> What is being asked: Write out exactly the line containing "Business (455, 666)" along with each line that follows it in the records below, and no others.

**** Input data ****

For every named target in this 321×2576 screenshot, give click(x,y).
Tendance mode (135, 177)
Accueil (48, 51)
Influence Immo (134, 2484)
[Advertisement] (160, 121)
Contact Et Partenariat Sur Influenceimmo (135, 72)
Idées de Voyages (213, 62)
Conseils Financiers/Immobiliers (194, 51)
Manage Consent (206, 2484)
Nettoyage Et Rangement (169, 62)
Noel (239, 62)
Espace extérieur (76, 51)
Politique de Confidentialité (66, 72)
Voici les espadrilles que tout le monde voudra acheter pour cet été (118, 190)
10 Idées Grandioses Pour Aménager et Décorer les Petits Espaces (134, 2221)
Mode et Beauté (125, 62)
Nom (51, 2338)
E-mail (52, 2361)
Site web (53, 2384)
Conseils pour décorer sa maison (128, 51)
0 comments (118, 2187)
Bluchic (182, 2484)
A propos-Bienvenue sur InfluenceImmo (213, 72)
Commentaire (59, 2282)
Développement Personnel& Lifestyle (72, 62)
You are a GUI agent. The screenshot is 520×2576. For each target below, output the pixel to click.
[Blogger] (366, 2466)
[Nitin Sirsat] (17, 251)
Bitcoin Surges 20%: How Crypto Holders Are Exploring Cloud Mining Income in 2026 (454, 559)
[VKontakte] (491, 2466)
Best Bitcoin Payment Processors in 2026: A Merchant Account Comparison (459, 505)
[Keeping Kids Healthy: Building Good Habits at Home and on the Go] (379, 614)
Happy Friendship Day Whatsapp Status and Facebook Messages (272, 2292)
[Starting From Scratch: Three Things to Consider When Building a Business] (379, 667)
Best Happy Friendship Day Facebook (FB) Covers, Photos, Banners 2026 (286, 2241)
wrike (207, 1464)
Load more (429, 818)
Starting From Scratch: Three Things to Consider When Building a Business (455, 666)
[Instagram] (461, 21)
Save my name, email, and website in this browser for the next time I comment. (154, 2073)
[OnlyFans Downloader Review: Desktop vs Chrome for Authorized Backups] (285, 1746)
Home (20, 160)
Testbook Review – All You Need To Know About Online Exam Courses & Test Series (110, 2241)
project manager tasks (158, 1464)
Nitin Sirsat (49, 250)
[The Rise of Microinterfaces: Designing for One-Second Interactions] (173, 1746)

****

> Written solution:
Starting From Scratch: Three Things to Consider When Building a Business (455, 666)
[Instagram] (461, 21)
Save my name, email, and website in this browser for the next time I comment. (154, 2073)
[OnlyFans Downloader Review: Desktop vs Chrome for Authorized Backups] (285, 1746)
Home (20, 160)
Testbook Review – All You Need To Know About Online Exam Courses & Test Series (110, 2241)
project manager tasks (158, 1464)
Nitin Sirsat (49, 250)
[The Rise of Microinterfaces: Designing for One-Second Interactions] (173, 1746)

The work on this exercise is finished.